Александр Алексеев - Воспоминания артиста императорских театров А.А. Алексеева
Оскорбленный и гневный дебютант выбегает из машинной и с угрожающей жестикуляцией направляется к Милославскому.
— Милостивый государь!— говорить на ходу запыхавшийся купеческий отпрыск. — За это ведь…
— Тише — люк!— останавливает его Милославский.
Тот, как змеею ужаленный, отпрыгивает в сторону и опять начинает прерванную фразу:
— Милостивый государь! За это…
— Люк!— снова перебивает его Николай Карлович, указывая на то место, где стоит взволнованный дебютант.
— Ай!— и опять прыжок в сторону. — Милостивый государь! Я вам достался не для…
— Люк! Люк! Осторожнее!…
— Ай!— снова прыжок в сторону.
И так Милославский довел этого горячего поклонника искусства до самого выхода, заставив его проскакать всю сцену при общем смехе актеров.
«Отсебятины» и шалости на сцене были страстью покойного Николая Карловича, не отделявшего, в угоду невзыскательной «райской» публике, классической трагедии от вздорного водевиля. Это было ему непростительно, и тем более, что пользовался он репутацией талантливого артиста.
Помнится мне, как в какой-то раздирательной драме или трагедии Милославскому надлежало умереть. Он и умер, грохнувшись на пол, но так не рассчитано, что пришелся как раз под декорацией, которою следовало сделать чистую перемену[8].
— Николай Карлович, — шепнул ему из-за кулис его помощник, — занавес нужно спустить…
— Почему? — так же тихо, незаметно для публики, спросил Милославский.
— Вы под чистой переменой лежите.
— Пустяки! — сказал он и, к изумленно публики, воскрес, встал, спокойно перешел на другое место и снова умер, крикнув за кулисы: «давай».
Николай Карлович был неуживчив, характером обладал беспокойным, так что имел много врагов и окружал себя вечными неприятностями.
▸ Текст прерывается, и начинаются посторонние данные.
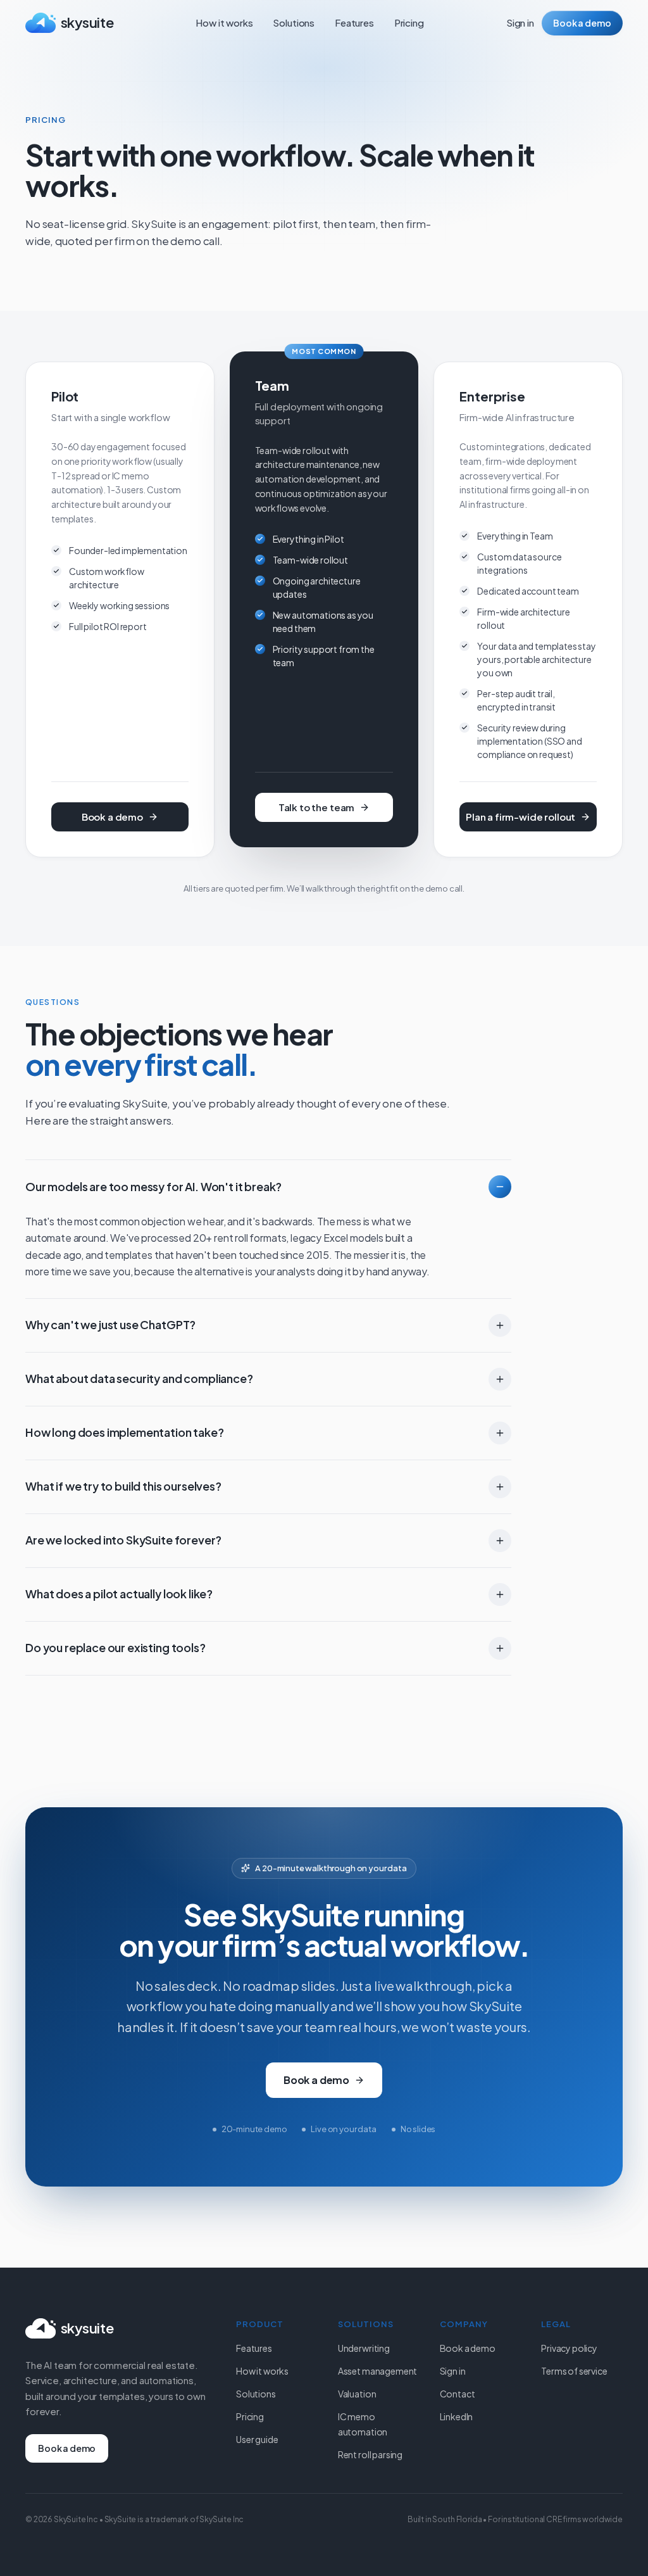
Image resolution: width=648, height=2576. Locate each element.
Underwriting (364, 2348)
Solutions (294, 22)
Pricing (409, 22)
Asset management (377, 2371)
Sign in (520, 22)
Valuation (357, 2393)
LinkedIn (456, 2416)
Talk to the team (316, 807)
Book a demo (582, 22)
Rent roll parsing (370, 2454)
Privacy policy (569, 2348)
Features (354, 22)
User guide (257, 2439)
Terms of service (574, 2371)
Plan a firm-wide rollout (520, 817)
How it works (224, 22)
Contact (457, 2393)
С Петровским у него бывали частые недоразумения, проходившие почти бесследно, но однажды вышла у них такая жестокая ссора, что Петровский наотрез отказался от дальнейших услуг Милославского. Не дослужив сезона, Николай Карлович отправился в Москву. Его режиссерские обязанности были временно поручены одному из актеров. На другой сезон Петровский взял к себе режиссером актера Дмитриева, которого и послал в Москву пополнять труппу.
— Кого знаешь, бери, — вместо напутственного слова сказал ему Петровский, — но только с Милославским не свяжись. Даром служить пойдет — не бери…
Приезжает Дмитриев в Москву, заключил несколько контрактов с актерами и перед самым отъездом встречается с Николаем Карловичем.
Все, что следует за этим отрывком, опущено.